If you have a site that you want to enforce the use of ssl on, one way of doing this is to mark cookies as secure. The secure flag tells the user's browser to only send back the cookie over ssl (HTTPS) connections. This means that the browser will never send a cookie marked secure over a http connection.

This Is A Server Wide Setting

Warning: This setting will affect all sites on that cf instance on your server. This means that all sites must be using ssl as any site which is not will not be able to maintain state using cookies.

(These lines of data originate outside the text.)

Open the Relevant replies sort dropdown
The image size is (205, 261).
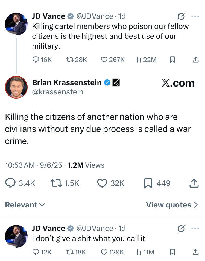25,205
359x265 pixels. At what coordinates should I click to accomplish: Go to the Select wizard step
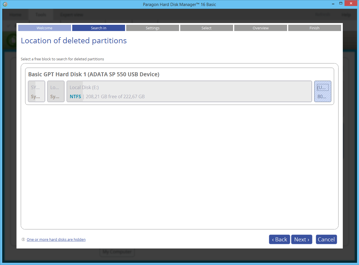(207, 28)
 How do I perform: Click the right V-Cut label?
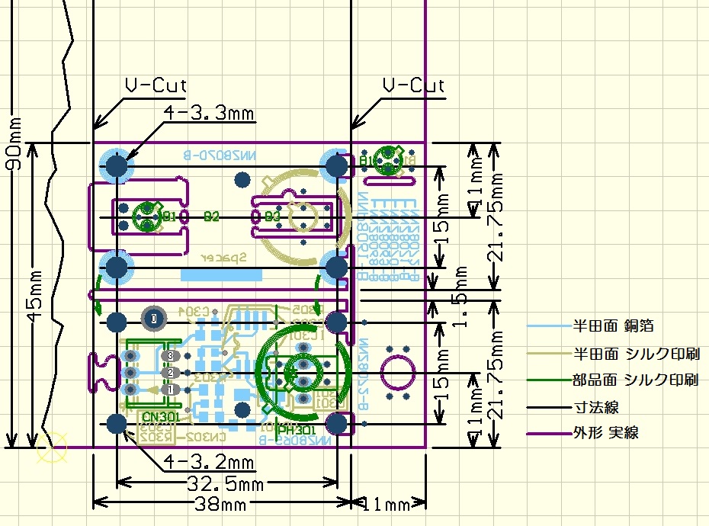click(x=414, y=85)
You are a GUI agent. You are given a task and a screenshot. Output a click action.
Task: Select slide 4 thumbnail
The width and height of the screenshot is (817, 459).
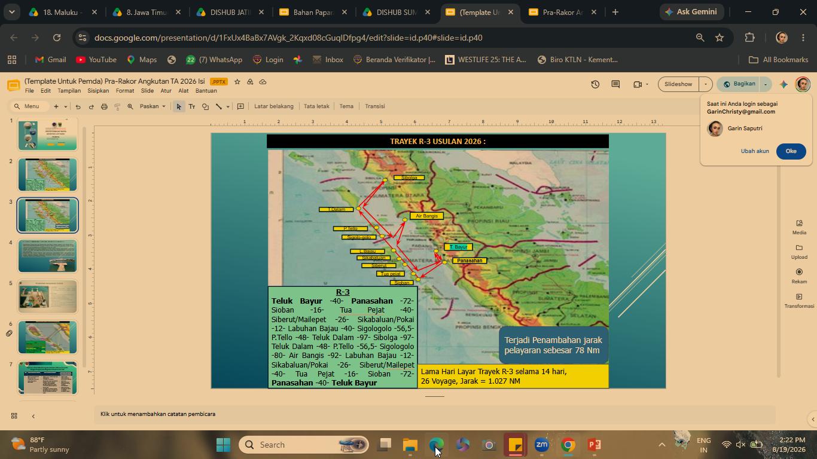pos(48,256)
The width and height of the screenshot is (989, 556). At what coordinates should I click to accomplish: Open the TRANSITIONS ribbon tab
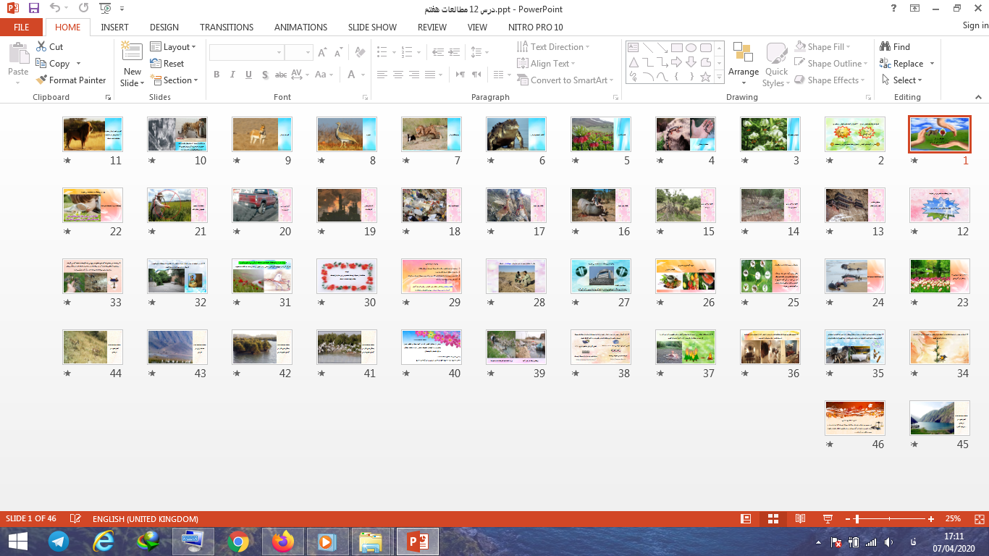pyautogui.click(x=227, y=27)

I was caught by this recently when we setup a new site which did not require or possess an ssl cert onto a server that had originally been configured for ssl only.

A solution to this problem is to create a dedicated cf instance for ssl only websites and another for non ssl enforced websites.

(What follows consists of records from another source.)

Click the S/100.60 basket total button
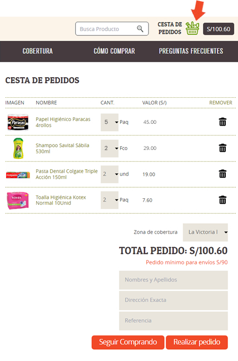Screen dimensions: 238x361 [x=219, y=29]
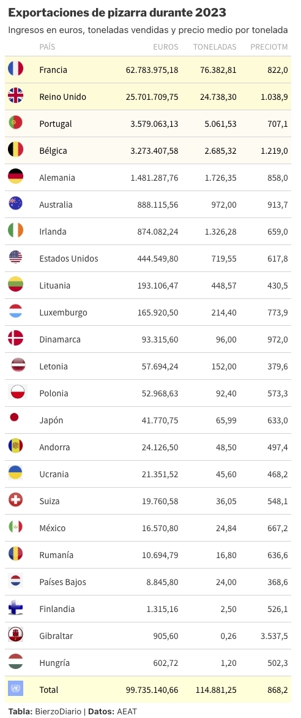The height and width of the screenshot is (718, 301).
Task: Select the Hungría row price 502,3
Action: point(278,662)
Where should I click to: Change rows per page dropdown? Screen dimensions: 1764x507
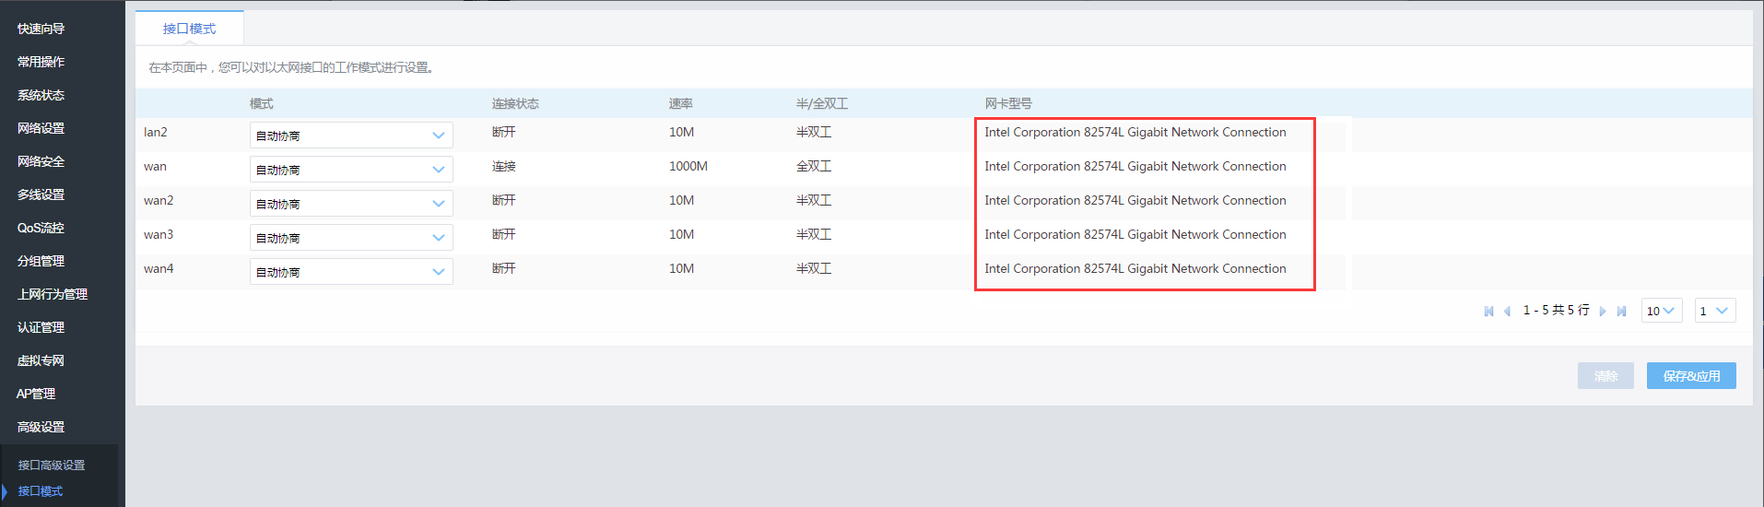click(1661, 311)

Locate The Jrun-web.xml Config File

To set cookies secure in ColdFusion you need to edit the jrun-web.xml file. If you are using a multi instance setup then you will have one file per instance. Assuming the default install locations the file can be located here:

ColdFusion Standard

ColdFusion Enterprise

Setting The Secure Flag

To set the secure flag on session cookies locate the session-config section of the file and add or modify the cookie config section with the cookie-secure rule so that your config looks something like this.

<jrun-web-app>
      <session-config>
            <cookie-config>
                  <active>true</active>
                  <cookie-secure>true</cookie-secure>
            </cookie-config>
      </session-config>
</jrun-web-app>

Now restart ColdFusion to load the new configuration and test using something like the web developer plugin for firefox to inspect the cookies sent.